Records for finding displayed items:
-*-

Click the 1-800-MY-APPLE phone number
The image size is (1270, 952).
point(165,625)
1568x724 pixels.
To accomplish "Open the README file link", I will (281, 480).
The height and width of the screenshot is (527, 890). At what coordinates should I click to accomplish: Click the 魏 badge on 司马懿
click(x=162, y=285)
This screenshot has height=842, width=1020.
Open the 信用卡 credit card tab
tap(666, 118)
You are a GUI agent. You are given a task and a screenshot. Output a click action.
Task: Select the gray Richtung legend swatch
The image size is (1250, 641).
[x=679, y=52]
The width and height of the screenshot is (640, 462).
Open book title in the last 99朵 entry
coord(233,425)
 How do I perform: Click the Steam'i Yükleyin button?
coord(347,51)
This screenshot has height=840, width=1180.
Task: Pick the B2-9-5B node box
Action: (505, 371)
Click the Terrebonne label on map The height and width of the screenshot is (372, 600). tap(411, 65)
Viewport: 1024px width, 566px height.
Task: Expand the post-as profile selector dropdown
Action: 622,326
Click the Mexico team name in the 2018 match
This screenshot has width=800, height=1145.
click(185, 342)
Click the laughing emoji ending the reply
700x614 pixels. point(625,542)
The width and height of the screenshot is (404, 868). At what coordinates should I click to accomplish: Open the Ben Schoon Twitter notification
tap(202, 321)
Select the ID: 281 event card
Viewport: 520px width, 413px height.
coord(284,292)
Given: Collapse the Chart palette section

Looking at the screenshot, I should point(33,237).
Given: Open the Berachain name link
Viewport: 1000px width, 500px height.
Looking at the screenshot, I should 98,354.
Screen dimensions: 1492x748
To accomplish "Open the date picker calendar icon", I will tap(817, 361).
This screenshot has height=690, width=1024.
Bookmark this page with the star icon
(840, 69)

-*-

Copy out every one of the rows above line for line, changing nothing.

Click the 1-800-MY-APPLE phone number
The image size is (1270, 952).
point(165,625)
1568x724 pixels.
To accomplish "Open the README file link", I will (281, 480).
The height and width of the screenshot is (527, 890). At what coordinates should I click to accomplish: Click the 魏 badge on 司马懿
click(x=162, y=285)
This screenshot has height=842, width=1020.
Open the 信用卡 credit card tab
tap(666, 118)
You are a GUI agent. You are given a task and a screenshot. Output a click action.
Task: Select the gray Richtung legend swatch
The image size is (1250, 641).
[x=679, y=52]
The width and height of the screenshot is (640, 462).
Open book title in the last 99朵 entry
coord(233,425)
 How do I perform: Click the Steam'i Yükleyin button?
coord(347,51)
This screenshot has height=840, width=1180.
Task: Pick the B2-9-5B node box
Action: (505, 371)
Click the Terrebonne label on map The height and width of the screenshot is (372, 600). tap(411, 65)
Viewport: 1024px width, 566px height.
Task: Expand the post-as profile selector dropdown
Action: 622,326
Click the Mexico team name in the 2018 match
This screenshot has width=800, height=1145.
click(185, 342)
Click the laughing emoji ending the reply
700x614 pixels. point(625,542)
The width and height of the screenshot is (404, 868). At what coordinates should I click to accomplish: Open the Ben Schoon Twitter notification
tap(202, 321)
Select the ID: 281 event card
Viewport: 520px width, 413px height.
coord(284,292)
Given: Collapse the Chart palette section

Looking at the screenshot, I should point(33,237).
Given: Open the Berachain name link
Viewport: 1000px width, 500px height.
Looking at the screenshot, I should 98,354.
Screen dimensions: 1492x748
To accomplish "Open the date picker calendar icon", I will tap(817, 361).
This screenshot has height=690, width=1024.
Bookmark this page with the star icon
(840, 69)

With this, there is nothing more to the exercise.